Peruvian police told AFP all four tourists were British but the Foreign Office in London, also citing Peruvian police, said that only three of the four passengers were Britons.

Police told AFP that one of the British victims was a woman.

The Peruvians who died were the crew aboard a Cessna 185 belonging to AirNasca, one of the companies offering overflights of the Nazca lines, designs etched the desert some 2,500 years ago by a pre-Inca civilization that are best seen from the air.

"All of those who were aboard are dead. The plane crashed after taking off" from the local Maria Reiche airport, said a police official in Nazca, 460 km (285 miles) south of Lima.

The Cessna plummeted to the ground around 2215 GMT and slammed into an agricultural field where the pilot was apparently trying to make an emergency landing, the official added.

A Foreign Office spokesman said Britain's ambassador to Peru and another member of the consular staff were making their way from Lima to the scene of the crash.

"The Peruvian authorities have notified us that three British nationals died in the plane crash in Nazca," the spokesman said.

Peruvian police "are attempting to identify the nationality and identity of the fourth passenger," he added.

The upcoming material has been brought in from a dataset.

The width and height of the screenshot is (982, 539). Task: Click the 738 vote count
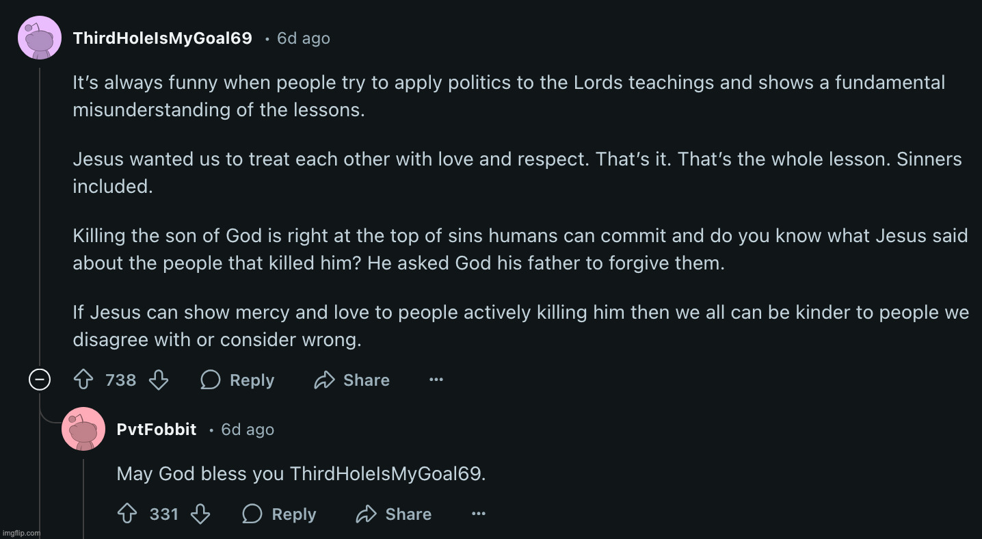coord(121,380)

The Maria Reiche airport may be small but it is especially busy: some 40 small airplanes use it as a base to taking tourists to see the Nazca lines.

Small plane emergency landings on highways are fairly common in the area.

In February four Peruvians and three Chileans died in a similar crash over the lines.

Five French tourists were killed in April 2008 when their small plane went down near Nazca, prompting the French government to issue a warning. Peru called it an overreaction.

Britain has also warned its nationals about Nazca flights in its Peru travel advice.